* [What the exercise asks]
Word for word, repeat each line of the listing below.
------------------------------
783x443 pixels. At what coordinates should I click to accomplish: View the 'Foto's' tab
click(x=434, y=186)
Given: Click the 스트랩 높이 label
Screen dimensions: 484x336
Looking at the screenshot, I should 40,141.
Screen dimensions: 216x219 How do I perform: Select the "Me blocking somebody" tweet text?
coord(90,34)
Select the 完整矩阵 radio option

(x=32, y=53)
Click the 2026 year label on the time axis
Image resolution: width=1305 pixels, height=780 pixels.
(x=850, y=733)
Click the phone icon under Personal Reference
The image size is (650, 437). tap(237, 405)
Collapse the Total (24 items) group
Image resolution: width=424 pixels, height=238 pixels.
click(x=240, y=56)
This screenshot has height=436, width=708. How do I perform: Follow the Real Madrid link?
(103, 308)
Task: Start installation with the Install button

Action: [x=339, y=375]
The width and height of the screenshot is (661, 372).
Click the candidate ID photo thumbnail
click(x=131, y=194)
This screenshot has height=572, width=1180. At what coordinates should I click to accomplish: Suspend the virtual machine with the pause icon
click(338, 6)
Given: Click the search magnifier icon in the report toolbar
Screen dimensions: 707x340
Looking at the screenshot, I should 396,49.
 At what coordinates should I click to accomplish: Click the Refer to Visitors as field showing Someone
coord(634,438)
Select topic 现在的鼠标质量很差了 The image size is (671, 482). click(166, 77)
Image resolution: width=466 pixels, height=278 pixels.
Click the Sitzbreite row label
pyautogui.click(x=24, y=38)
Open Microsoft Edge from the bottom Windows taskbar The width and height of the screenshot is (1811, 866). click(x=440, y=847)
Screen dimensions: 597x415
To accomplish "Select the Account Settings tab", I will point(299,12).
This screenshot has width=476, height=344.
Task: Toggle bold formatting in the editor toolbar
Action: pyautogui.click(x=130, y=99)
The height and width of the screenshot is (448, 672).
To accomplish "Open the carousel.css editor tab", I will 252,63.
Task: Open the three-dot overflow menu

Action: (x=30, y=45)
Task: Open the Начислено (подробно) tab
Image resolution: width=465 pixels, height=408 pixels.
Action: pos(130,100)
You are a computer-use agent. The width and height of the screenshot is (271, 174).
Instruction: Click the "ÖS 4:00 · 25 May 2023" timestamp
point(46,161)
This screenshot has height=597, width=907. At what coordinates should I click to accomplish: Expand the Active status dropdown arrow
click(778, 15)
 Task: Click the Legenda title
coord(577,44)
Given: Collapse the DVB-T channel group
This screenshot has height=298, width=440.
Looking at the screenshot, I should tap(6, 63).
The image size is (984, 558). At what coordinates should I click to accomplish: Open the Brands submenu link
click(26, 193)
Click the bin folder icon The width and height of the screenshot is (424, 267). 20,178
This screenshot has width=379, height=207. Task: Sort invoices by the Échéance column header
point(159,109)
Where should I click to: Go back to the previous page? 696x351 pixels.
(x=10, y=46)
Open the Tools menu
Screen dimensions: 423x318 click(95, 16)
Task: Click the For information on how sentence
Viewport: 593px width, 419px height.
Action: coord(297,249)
------------------------------
* [Worked solution]
783x443 pixels. At what coordinates should I click to accomplish: View the 'Foto's' tab
click(x=434, y=186)
Given: Click the 스트랩 높이 label
Screen dimensions: 484x336
Looking at the screenshot, I should 40,141.
Screen dimensions: 216x219 How do I perform: Select the "Me blocking somebody" tweet text?
coord(90,34)
Select the 完整矩阵 radio option

(x=32, y=53)
Click the 2026 year label on the time axis
Image resolution: width=1305 pixels, height=780 pixels.
(x=850, y=733)
Click the phone icon under Personal Reference
The image size is (650, 437). tap(237, 405)
Collapse the Total (24 items) group
Image resolution: width=424 pixels, height=238 pixels.
click(x=240, y=56)
This screenshot has height=436, width=708. How do I perform: Follow the Real Madrid link?
(103, 308)
Task: Start installation with the Install button

Action: [x=339, y=375]
The width and height of the screenshot is (661, 372).
Click the candidate ID photo thumbnail
click(x=131, y=194)
This screenshot has height=572, width=1180. At what coordinates should I click to accomplish: Suspend the virtual machine with the pause icon
click(338, 6)
Given: Click the search magnifier icon in the report toolbar
Screen dimensions: 707x340
Looking at the screenshot, I should 396,49.
 At what coordinates should I click to accomplish: Click the Refer to Visitors as field showing Someone
coord(634,438)
Select topic 现在的鼠标质量很差了 The image size is (671, 482). click(166, 77)
Image resolution: width=466 pixels, height=278 pixels.
Click the Sitzbreite row label
pyautogui.click(x=24, y=38)
Open Microsoft Edge from the bottom Windows taskbar The width and height of the screenshot is (1811, 866). click(x=440, y=847)
Screen dimensions: 597x415
To accomplish "Select the Account Settings tab", I will point(299,12).
This screenshot has width=476, height=344.
Task: Toggle bold formatting in the editor toolbar
Action: pyautogui.click(x=130, y=99)
The height and width of the screenshot is (448, 672).
To accomplish "Open the carousel.css editor tab", I will 252,63.
Task: Open the three-dot overflow menu

Action: (x=30, y=45)
Task: Open the Начислено (подробно) tab
Image resolution: width=465 pixels, height=408 pixels.
Action: pos(130,100)
You are a computer-use agent. The width and height of the screenshot is (271, 174).
Instruction: Click the "ÖS 4:00 · 25 May 2023" timestamp
point(46,161)
This screenshot has height=597, width=907. At what coordinates should I click to accomplish: Expand the Active status dropdown arrow
click(778, 15)
 Task: Click the Legenda title
coord(577,44)
Given: Collapse the DVB-T channel group
This screenshot has height=298, width=440.
Looking at the screenshot, I should tap(6, 63).
The image size is (984, 558). At what coordinates should I click to accomplish: Open the Brands submenu link
click(26, 193)
Click the bin folder icon The width and height of the screenshot is (424, 267). 20,178
This screenshot has width=379, height=207. Task: Sort invoices by the Échéance column header
point(159,109)
Where should I click to: Go back to the previous page? 696x351 pixels.
(x=10, y=46)
Open the Tools menu
Screen dimensions: 423x318 click(95, 16)
Task: Click the For information on how sentence
Viewport: 593px width, 419px height.
Action: coord(297,249)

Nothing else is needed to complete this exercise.